▶ [Directions] Reproduce the records precisely. Omit every picture.

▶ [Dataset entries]
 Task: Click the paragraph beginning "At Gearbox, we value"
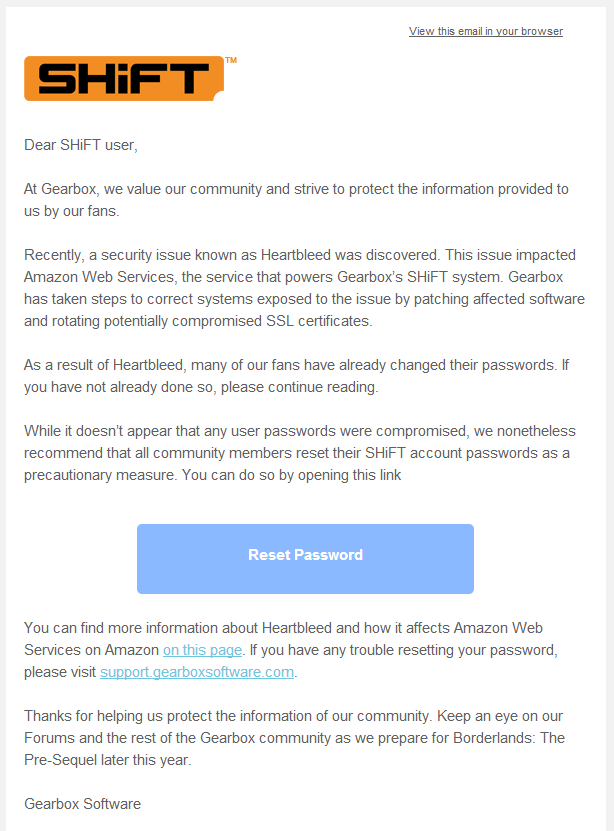(x=296, y=200)
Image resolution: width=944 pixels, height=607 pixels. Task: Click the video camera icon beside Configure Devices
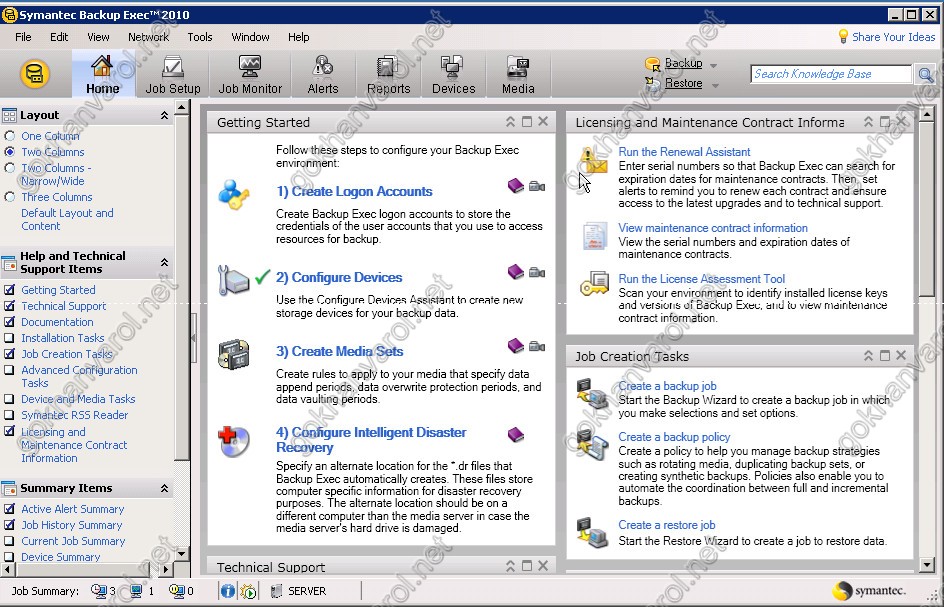(537, 272)
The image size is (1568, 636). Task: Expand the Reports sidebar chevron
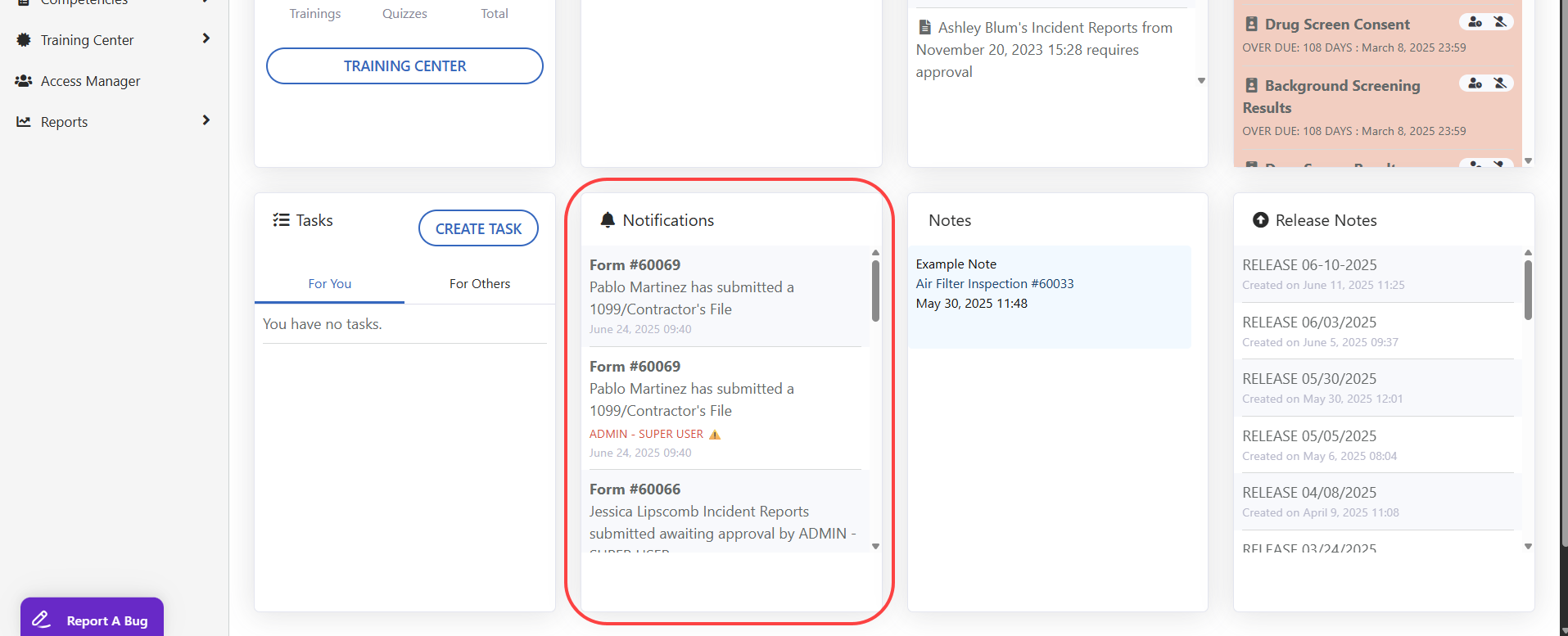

▶ [Written reply]
 Task: Click the paragraph beginning "At Gearbox, we value"
(x=296, y=200)
Image resolution: width=944 pixels, height=607 pixels. Task: Click the video camera icon beside Configure Devices
(537, 272)
The image size is (1568, 636). Task: Expand the Reports sidebar chevron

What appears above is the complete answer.